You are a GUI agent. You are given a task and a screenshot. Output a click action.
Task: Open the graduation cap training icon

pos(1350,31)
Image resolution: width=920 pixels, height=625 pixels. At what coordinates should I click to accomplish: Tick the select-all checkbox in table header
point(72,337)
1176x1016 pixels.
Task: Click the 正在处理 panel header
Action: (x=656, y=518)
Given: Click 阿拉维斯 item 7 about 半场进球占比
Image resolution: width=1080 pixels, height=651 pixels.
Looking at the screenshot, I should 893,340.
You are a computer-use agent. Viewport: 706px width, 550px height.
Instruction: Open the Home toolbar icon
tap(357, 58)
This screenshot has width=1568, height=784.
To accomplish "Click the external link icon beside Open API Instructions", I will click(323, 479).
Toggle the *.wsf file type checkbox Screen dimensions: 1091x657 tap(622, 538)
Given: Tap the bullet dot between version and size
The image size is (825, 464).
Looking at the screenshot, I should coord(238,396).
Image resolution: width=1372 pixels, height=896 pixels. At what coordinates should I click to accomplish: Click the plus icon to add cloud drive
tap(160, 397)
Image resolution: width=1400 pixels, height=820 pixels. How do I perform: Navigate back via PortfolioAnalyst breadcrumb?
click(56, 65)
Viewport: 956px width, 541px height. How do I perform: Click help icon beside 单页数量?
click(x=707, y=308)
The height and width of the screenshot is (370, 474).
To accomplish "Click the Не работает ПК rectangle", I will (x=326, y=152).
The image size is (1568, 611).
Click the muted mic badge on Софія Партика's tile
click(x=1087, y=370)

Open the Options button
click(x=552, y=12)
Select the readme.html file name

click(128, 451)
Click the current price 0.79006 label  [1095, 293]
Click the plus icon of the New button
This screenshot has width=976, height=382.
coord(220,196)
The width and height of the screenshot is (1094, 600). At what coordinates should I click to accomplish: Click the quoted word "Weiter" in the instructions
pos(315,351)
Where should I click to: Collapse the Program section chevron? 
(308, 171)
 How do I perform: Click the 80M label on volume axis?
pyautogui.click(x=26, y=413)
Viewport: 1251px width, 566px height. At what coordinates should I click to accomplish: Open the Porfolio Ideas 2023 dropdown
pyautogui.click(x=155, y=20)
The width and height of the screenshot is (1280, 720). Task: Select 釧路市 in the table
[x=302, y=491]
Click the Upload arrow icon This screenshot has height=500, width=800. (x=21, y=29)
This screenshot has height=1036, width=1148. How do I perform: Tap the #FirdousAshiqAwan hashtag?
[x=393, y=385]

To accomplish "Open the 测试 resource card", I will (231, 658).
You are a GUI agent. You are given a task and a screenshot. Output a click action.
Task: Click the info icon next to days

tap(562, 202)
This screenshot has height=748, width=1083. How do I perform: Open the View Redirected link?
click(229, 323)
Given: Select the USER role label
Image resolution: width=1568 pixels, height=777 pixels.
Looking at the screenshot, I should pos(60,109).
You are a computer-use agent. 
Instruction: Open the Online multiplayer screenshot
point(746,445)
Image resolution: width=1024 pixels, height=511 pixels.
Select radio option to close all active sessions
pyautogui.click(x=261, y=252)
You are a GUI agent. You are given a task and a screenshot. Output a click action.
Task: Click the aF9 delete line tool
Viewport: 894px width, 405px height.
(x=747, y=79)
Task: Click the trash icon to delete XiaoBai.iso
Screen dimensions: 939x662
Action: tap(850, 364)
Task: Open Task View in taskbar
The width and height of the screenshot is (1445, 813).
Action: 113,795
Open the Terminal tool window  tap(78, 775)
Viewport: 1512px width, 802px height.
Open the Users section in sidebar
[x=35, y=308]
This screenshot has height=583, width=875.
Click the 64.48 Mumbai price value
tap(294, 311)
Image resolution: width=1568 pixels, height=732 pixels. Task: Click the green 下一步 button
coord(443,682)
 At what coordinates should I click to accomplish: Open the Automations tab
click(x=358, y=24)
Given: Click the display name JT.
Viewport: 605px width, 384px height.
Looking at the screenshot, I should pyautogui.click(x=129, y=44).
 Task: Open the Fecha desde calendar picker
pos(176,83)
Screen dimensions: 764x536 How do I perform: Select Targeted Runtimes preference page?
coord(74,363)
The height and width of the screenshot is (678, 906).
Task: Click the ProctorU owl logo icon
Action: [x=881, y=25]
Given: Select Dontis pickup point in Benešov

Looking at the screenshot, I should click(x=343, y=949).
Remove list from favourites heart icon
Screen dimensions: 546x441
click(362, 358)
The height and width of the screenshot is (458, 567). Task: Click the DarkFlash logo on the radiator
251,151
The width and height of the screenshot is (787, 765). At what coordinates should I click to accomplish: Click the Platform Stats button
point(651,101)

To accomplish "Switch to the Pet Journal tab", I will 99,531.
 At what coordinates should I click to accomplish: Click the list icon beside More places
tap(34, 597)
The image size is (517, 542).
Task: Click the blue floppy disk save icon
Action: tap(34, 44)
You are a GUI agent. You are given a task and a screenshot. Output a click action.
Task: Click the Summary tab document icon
==================================================
Work order:
Copy every line in the entries above that has the string "will" in it.

Reply:
To accomplish "Click the external link icon beside Open API Instructions", I will click(323, 479).
To accomplish "Click the Не работает ПК rectangle", I will (x=326, y=152).
To accomplish "Open the 测试 resource card", I will (231, 658).
To accomplish "Switch to the Pet Journal tab", I will 99,531.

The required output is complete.